The Brain Explorer app is a citizen science project that allows everyone to be a researcher and to help understand the mysteries of the brain. In citizen science, the public will directly contribute to research, and, with Brain Explorer, can even do so from their couch at home.
“It is super important to us that everyone can contribute to our research. Mental health affects us all and we want everyone to have a voice and help us discover how the brain is linked to mental health,” said Dr Hauser. The app will allow the researchers to study the mechanisms between changes in the brain and the development of mental health disorders.
The Brain Explorer app is unique because it combines cutting-edge research with a playful and engaging user experience. All brain games and questionnaires are embedded in an outer space game universe. Users are rewarded for their contributions and can win trophies to unlock hidden games. They can compare their own brain performance to others and try to beat their own high scores.
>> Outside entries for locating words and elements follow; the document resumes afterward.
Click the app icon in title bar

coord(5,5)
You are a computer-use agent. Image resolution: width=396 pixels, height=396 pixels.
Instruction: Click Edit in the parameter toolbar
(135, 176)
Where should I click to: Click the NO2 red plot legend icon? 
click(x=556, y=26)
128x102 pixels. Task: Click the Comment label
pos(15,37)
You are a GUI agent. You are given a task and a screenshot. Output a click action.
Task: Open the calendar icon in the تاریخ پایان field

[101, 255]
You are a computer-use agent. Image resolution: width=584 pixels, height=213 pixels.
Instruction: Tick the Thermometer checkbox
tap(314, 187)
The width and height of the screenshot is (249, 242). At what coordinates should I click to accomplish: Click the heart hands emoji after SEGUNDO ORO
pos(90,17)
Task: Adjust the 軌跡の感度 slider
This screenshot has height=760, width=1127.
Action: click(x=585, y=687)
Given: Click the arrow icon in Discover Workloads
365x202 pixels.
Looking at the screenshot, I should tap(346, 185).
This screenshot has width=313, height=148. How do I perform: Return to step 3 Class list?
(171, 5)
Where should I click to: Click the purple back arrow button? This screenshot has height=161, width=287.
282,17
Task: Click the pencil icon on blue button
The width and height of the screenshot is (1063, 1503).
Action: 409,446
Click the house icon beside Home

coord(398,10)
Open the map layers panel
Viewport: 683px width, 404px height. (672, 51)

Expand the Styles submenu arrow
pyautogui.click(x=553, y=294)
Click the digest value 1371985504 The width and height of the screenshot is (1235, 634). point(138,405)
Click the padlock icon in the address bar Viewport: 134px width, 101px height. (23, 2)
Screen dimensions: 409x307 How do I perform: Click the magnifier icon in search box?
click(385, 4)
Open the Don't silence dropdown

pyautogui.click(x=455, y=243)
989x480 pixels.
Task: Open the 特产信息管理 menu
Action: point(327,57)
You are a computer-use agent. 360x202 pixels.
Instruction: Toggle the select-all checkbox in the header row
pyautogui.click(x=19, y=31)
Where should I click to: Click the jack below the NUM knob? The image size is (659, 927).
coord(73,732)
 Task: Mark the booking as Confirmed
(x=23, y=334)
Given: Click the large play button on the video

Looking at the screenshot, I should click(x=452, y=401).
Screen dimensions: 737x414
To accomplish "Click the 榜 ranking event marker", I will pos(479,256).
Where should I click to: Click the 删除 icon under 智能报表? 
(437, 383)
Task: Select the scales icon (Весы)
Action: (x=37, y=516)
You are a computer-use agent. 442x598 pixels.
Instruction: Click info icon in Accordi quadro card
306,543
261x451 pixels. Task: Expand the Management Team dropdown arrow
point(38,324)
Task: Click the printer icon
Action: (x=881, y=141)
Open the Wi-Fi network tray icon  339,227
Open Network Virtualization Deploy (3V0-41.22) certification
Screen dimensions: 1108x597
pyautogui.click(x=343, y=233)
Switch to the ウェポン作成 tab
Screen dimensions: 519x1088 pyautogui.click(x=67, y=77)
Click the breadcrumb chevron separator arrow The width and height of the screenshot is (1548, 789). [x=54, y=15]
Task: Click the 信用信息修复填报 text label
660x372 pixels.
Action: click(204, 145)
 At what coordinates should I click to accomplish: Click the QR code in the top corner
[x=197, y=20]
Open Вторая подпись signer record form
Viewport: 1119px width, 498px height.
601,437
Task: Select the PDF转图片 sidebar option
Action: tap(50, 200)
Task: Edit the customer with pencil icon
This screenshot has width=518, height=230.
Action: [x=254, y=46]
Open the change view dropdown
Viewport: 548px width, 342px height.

Everyone is invited to download the app and to contribute to science – old and young, both those with and without mental health disorders. Using citizen science not only helps Dr Hauser’s team to collect ‘big data’ from the general population, but also makes the research process much more transparent to the public, a critical measure to counteract the growing scepticism towards science.
Dr Hauser’s team is particularly interested in those mental health problems that are often overlooked. Many mental health disorders, such as obsessive-compulsive disorder (OCD), are common in the population (approx. 1 in 30 people are affected), but are often hidden from public perception. This is particularly problematic as people suffering from OCD often struggle to get appropriate help in time, and research into these disorders is seriously underfunded so researchers still know very little about conditions like OCD.
This citizen science project is conducted at the Max Planck Centre UCL for Computational Psychiatry and Ageing Research, and the Wellcome Centre for Human Neuroimaging at UCL. It is supported by grants from Wellcome and the Royal Society, Jacobs Foundation, and the Medical Research Foundation.